Hyena feeding. The guide had a special chant for them and they would come for their meal-A special language between him and the hyenas, I guess.

After hyena-feeding, my guide took me bar-hopping until around midnight, when I got back to the hotel to the utter relief of the receptionist. “Where did you guys go? I called the guide 3 times and he didn’t answer. I was worried!” I re-assured her and answered, “To feed the hyenas.” She then held her waist akimbo like an African mother would and asked with a suspicious smile, “Only hyenas?” I burst out laughing and responded, “Only hyenas!” The guide was also subjected to prodding the following day…and the next (He was my guide throughout my Harar stay) and we laughed about it throughout my stay there. Nosy people!

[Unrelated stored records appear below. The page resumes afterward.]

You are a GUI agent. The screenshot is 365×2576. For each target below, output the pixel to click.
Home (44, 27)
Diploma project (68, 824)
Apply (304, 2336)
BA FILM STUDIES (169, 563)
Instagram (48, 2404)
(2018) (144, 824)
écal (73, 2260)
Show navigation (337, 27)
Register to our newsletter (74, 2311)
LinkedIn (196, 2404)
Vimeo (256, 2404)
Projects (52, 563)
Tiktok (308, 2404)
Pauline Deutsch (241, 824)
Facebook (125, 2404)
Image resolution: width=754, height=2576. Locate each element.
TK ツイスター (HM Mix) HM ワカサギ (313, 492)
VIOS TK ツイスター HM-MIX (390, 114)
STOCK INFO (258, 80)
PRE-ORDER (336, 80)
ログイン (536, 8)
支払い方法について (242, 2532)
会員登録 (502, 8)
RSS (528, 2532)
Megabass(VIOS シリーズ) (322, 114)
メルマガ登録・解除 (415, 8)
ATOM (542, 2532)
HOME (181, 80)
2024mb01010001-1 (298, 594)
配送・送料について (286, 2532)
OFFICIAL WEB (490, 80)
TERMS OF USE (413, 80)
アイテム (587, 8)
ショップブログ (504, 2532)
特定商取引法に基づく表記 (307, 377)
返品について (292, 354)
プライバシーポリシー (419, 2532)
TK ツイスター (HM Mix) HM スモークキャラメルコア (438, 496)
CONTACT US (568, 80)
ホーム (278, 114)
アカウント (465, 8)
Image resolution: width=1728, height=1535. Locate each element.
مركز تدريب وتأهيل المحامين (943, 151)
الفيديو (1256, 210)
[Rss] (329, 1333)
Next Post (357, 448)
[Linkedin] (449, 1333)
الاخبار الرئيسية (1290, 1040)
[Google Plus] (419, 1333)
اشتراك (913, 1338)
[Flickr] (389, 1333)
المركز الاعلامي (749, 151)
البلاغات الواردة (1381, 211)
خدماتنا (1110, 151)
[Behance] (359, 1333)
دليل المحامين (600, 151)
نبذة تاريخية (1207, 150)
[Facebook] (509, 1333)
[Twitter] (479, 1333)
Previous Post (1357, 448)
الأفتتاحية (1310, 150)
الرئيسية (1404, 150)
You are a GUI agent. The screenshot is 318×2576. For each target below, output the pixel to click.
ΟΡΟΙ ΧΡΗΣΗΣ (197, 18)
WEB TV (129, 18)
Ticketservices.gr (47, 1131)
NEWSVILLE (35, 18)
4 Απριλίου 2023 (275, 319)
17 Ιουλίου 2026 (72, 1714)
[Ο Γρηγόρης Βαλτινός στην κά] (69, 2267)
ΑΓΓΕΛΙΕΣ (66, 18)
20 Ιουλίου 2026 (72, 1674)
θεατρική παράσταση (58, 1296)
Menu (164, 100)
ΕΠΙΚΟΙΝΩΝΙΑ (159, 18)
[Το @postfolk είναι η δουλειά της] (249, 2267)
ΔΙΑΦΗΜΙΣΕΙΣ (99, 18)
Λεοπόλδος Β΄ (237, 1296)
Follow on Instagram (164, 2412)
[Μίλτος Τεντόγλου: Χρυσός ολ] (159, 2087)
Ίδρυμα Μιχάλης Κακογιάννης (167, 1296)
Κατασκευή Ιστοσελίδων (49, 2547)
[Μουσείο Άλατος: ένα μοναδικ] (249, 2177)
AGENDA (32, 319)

One of the 5 gates of the Jegol.

Harar jegol wall, built between 13th and 16th century around a town. The wall was built as a defence in medieval times, an imposing 5m high and 3.5km long. The tour within the wall was good but I had to skip some sections. I have to admit that there’s a high level of poverty in Harar. It might be interesting/new to someone from the West but I did not fancy that part much.

Inside the Jegol. As in most ancient towns in hot areas, the streets are narrow. Think Old town Mombasa or Lamu.

A typical Harari house- heavily decorated with household items. There was a mini history lesson at the house-now a museum. Every member of the family had a position to sit in the house, dependent on gender, age and how many chapters of the Qu’ran one had read. The house had a second level upstairs that was reserved for newly weds.

I visited Ras Makonnen house (The residence of Haile Selassie’s father), the former residence of the famous French poet Arthur Rimbaud and a plantation up a hill where I tried khat chewing, a major pass-time of Harar people. It was too bitter for me though and I ended up spitting it out, regrettably- because you do not do that in the presence of a host. I opted for softer indulgences of the same leafy nature.

Ras Makonnen’s former residence- Haile Selassie’s father

Residence of the renown French poet (and trader) Arthur Rimbaud, which is now a museum.

Before the aborted mission of khat-chewing. They pronounce it ‘Chat’.

I hate to admit it, but besides the amazing people I met in Harar, and the rich history, I was constantly in disbelief at how dirty a town can be. I contrasted this heavily with Bahir Dar which was so green and clean. Harar is, without a doubt, the dirtiest place I’ve ever visited. I googled reasons for this and have a few hypotheses but I’ll let those stay in my head.

See you soon in Addis Ababa!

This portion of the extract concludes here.